Photo Credit: Iconica/Getty
If you’ve recently been diagnosed with Crohn’s disease, you are, in a way, lucky. You have the condition at a time when there are better ways to treat it than ever before and a wealth of promising research is in the works. “In the next decade we’ll have a larger palette of choices to offer patients and their doctors that includes not only more complex drugs, but also ways that people might be able to monitor their condition and make changes to keep it under control,” says Jonathan Braun, M.D., Ph.D., professor and chair of pathology and laboratory medicine at the David Geffen School of Medicine at the University of California, Los Angeles, and a member of the National Scientific Advisory Committee of the Crohn’s and Colitis Foundation of America (CCFA).
Here are the breakthroughs that have gotten us where we are today in treating Crohn’s disease, plus a sneak peek at future ones.
Customized treatment. Picture this: You walk into your doctor’s office, give a sample of blood and/or saliva and walk out with a prescription for a specific food to eat and medications that have been individualized to meet the needs of your genetic makeup. Within a few weeks, your Crohn’s symptoms improve dramatically—and possibly disappear.
“Studies are increasingly validating the hypothesis that the reason people respond to certain drugs and not others is determined by their individual genetic makeup,” says Dr. Braun. “Currently there are more than 30 known genes associated with Crohn’s disease, and more are being identified each year.” In the future, doctors hope to be able to determine which genes a particular Crohn’s patient has and then match that genetic profile with drugs that have been proven to work best for that person.
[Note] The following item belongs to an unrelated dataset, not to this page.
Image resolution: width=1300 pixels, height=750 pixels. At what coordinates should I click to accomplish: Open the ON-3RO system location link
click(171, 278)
There’s a second reason—or actually trillions of them—that you may or may not respond to a certain treatment for Crohn’s disease: the bacteria in your digestive tract. “Each of us has 500 to 1,000 different species of bacteria living in our intestines,” says Dr. Braun. Some are good for the digestive tract (helping to process food), others are neutral and some are bad. The latter are believed to possibly help turn a genetic susceptibility to Crohn’s disease into actual symptoms by activating the immune system. More than a dozen research institutions in the United States are currently studying intestinal bacteria, and are working toward creating a “bacterial dashboard” that will be used to identify and monitor a person’s bad and good intestinal bacteria. Simple prototypes of this diagnostic tool are now being developed and evaluated in animal studies. Once validated and refined for the complexity of human bacteria, a bacterial dashboard potentially could be used for clinical management of Crohn’s disease. “We could even imagine that a patient may be able to monitor her intestinal bacteria at home, and depending on specific changes, adjust her diet or get a prescription for a probiotic or an antibiotic to bring her intestinal bacterial makeup to a healthy balance.” says Dr. Braun.
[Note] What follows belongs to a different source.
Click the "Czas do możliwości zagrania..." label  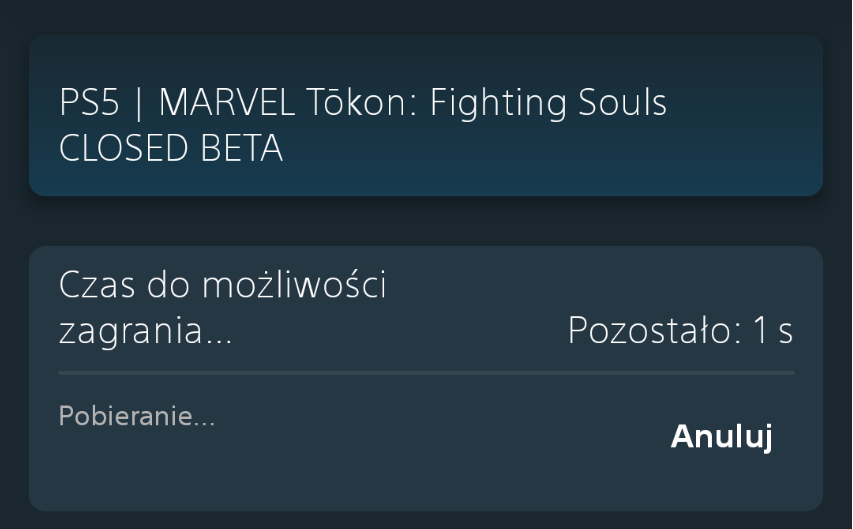(222, 308)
Biologic wonders. One big breakthrough in Crohn’s research occurred in 1998, when the first biological therapy, infliximab (Remicade), was introduced. Infliximab is an antibody that blocks tumor necrosis factor (TNF), a molecule that cells use to talk to each other; in the case of Crohn’s, TNF is thought to tell other cells to increase inflammation in the digestive tract. “Neutralizing TNF calms the cells and restores peace in the intestines,” says Dr. Braun. Three other biologic drugs have since been approved by the FDA for treating Crohn’s disease—adalimumab (Humira), natalizumab (Tysabri) and the newest one, certolizumab pegol (Cimzia)—and there are at least 20 others in the research pipeline.
Drug combos: Strength in numbers. Can combining biologic medications with other drugs used for Crohn’s disease work better in controlling the disease than using either type of medication alone? Scientists have been researching that question for years and are starting to get some answers. Recent studies from Europe, Canada and the United States tested the combination of methotrexate with TNF blockers. (Methotrexate, originally developed as an anti-cancer drug, is FDA-approved for Crohn’s disease.) These studies found that the combination of methotrexate with TNF blockers can be more effective than either drug alone. The issue ahead is to determine ways to best define the benefit-versus-risk balance (such as a potentially greater risk of infection or cancer for an individual patient).
Pop (parasite) pills. A colorful approach to treating Crohn’s disease is based on the fact that until improved hygiene and other health advances came into play, the human body was typically host to intestinal parasites. Rather than causing harm, these microscopic worms had a calming effect on the immune system—the parasites’ way of keeping their home and food supply as healthy and accommodating as possible. Based on this knowledge, researchers at Tufts University in Medford, Mass., introduced parasites into the bodies of Crohn’s patients (the subjects ingested pills containing parasite eggs). In the first such study, 21 of the 29 subjects went into remission. The second study had similar results, and now other work is underway to determine if worm ingestion is safe, and whether parasites can actually work as a therapy in Crohn’s disease to reduce intestinal inflammation.